As the respected international human rights
lawyer, Professor William A. Schabas, says in our film: “If you look at what
looks like the mass execution of naked prisoners, these all add up to possibly
the claim that this was in fact systematic — and that could point to the
highest levels in the military authority of Sri Lanka as being responsible for
war crimes of summary execution, killing and torture.”
India’s role
And in Sri Lanka, of course, the highest levels
of the military are virtually the same as the highest levels of the government.
President Mahinda Rajapaksa and his brother, the Defence Secretary Gotabaya
Rajapaksa, have some very difficult questions to answer.

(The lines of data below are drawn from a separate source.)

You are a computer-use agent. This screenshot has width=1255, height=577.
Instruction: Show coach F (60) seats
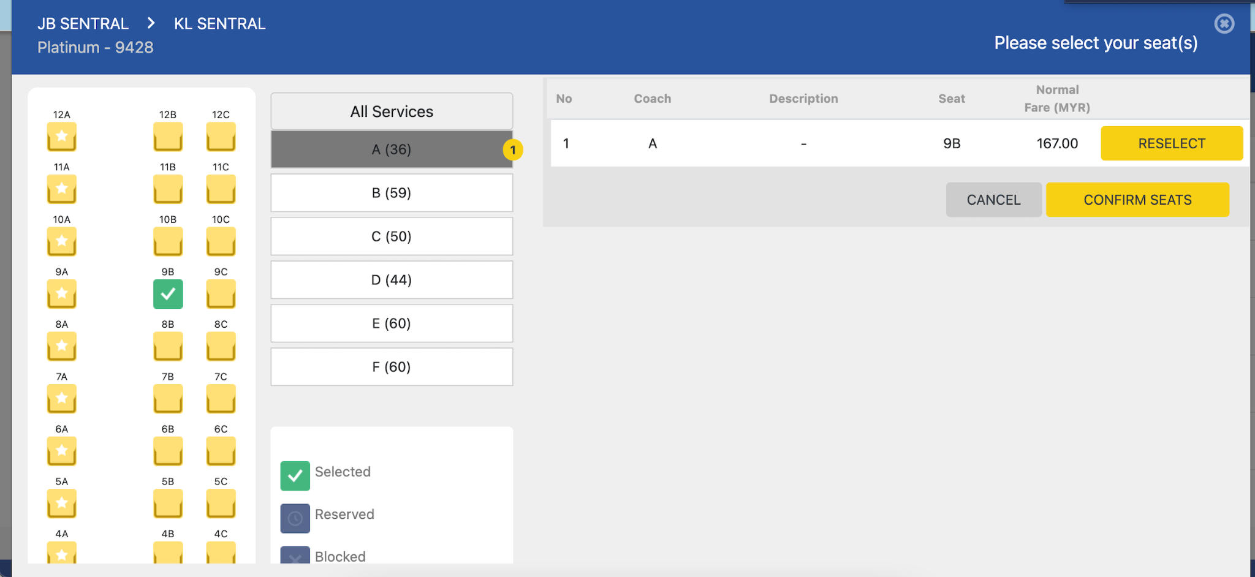[392, 367]
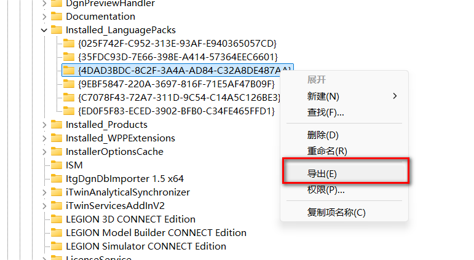Image resolution: width=474 pixels, height=260 pixels.
Task: Select the {9EBF5847-220A-3697-816F-71E5AF47B09F} key
Action: (176, 84)

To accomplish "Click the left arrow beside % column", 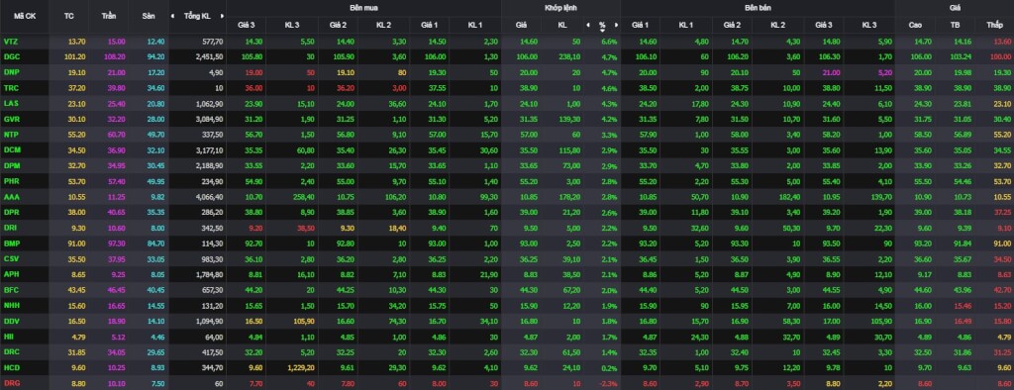I will pos(588,25).
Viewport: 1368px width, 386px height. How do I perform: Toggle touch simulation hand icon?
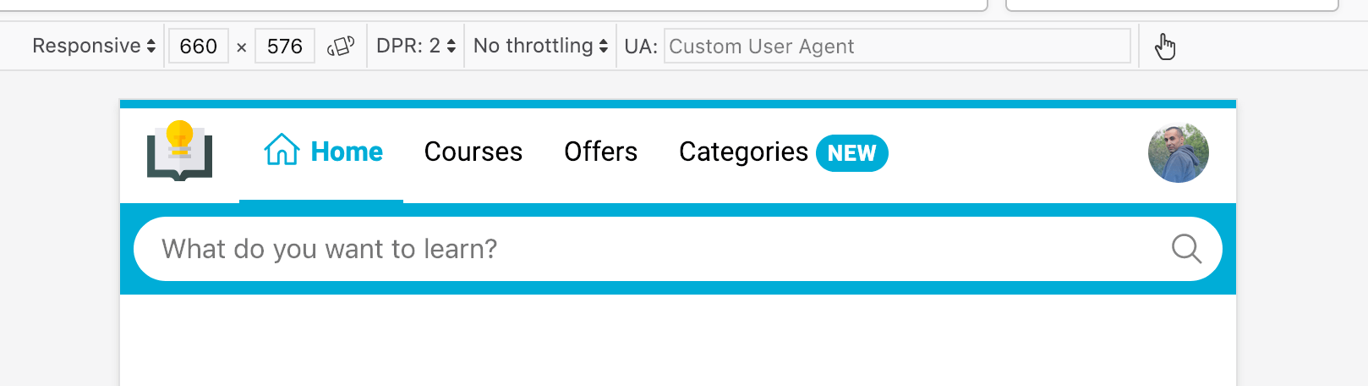click(1165, 47)
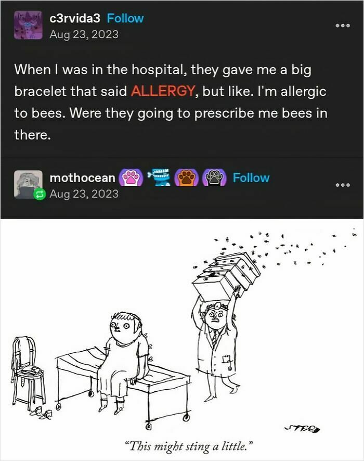Follow the user mothocean
The image size is (364, 461).
pos(251,178)
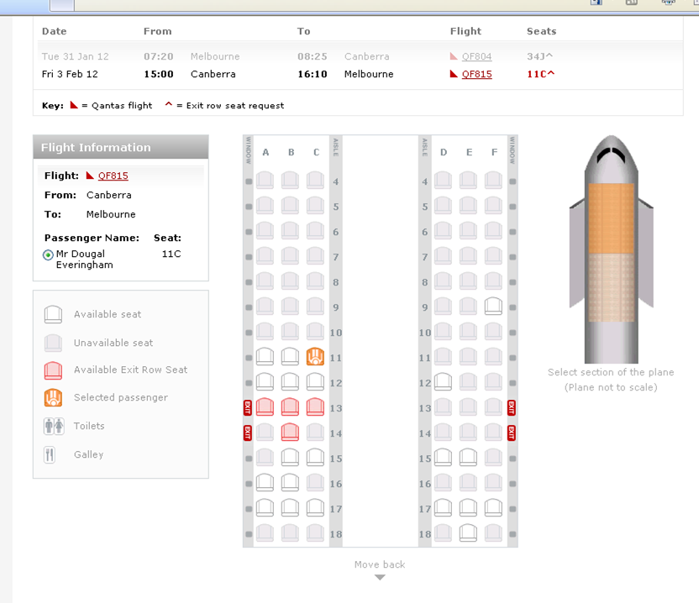
Task: Select available seat 11A
Action: [265, 357]
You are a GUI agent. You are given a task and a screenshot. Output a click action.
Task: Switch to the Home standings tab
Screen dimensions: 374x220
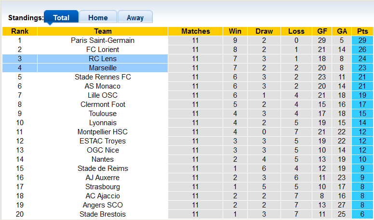98,18
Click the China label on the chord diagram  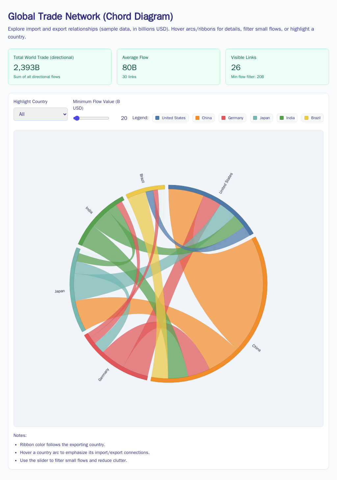click(256, 348)
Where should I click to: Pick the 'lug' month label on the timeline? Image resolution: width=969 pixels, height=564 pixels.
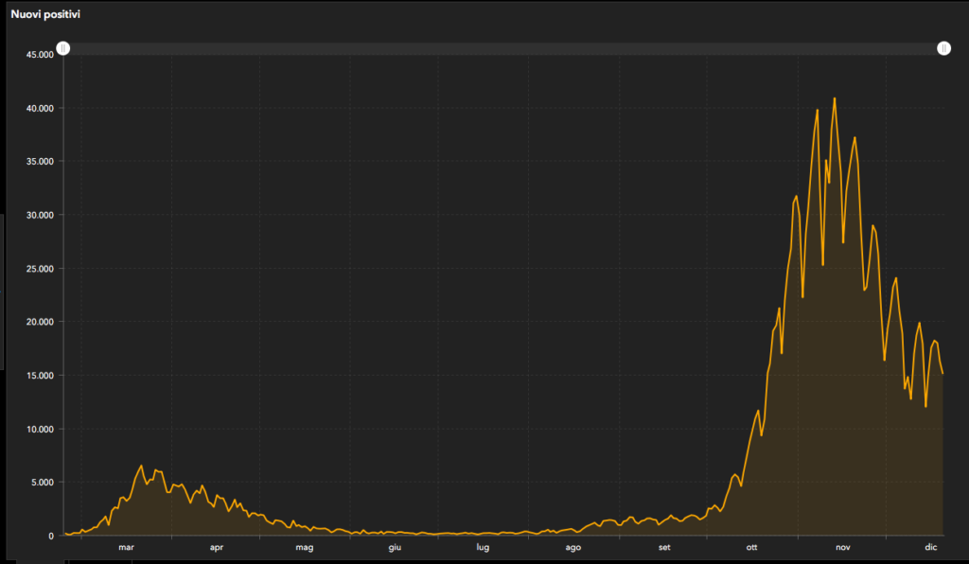pos(483,548)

They may well continue to simply deny the
evidence and cite the undoubted crimes of the Tamil Tigers. But as a defence,
it is becoming increasingly threadbare. The crimes of one side do not justify
the crimes of another. A government which claims to adhere to international
humanitarian law cannot hide behind the brutal suicide bombings or the
brutalised child soldiers of the Tigers. But for India there is a dilemma too.
Because it matters not just what the answers to these questions are. It also
matters who asks these questions. India is central to this.
It has been said before, but it is true, and
worth repeating. Without justice there can be no peace and reconciliation, and
without truth there can be no justice.
This is not an academic exercise in historical
accountability. The men responsible for these crimes are still in charge. They
are continuing to brutally repress Tamils in the north and persecute anyone who
criticises the government including, as we have seen with the impeachment of
the Chief Justice, their own judiciary.
If there is no attempt to address these issues
and to bring justice to those who suffered, the fear is that in the short term,
political repression in Sri Lanka will increase and that in the long term,
history is destined to repeat itself with yet more bloodshed and regional
instability.
It seems to most human rights defenders around
the world, including those in India, that the only way ahead in this situation
is for the creation of a credible, independent, international inquiry into
these events, as called for by the U.N.’s Panel of Experts. That inquiry should
examine all the crimes committed by both sides.
If India was to declare its support for such an
inquiry, many hope it could mark the start of the long, delayed movement
towards peace, reconciliation and political justice in Sri Lanka.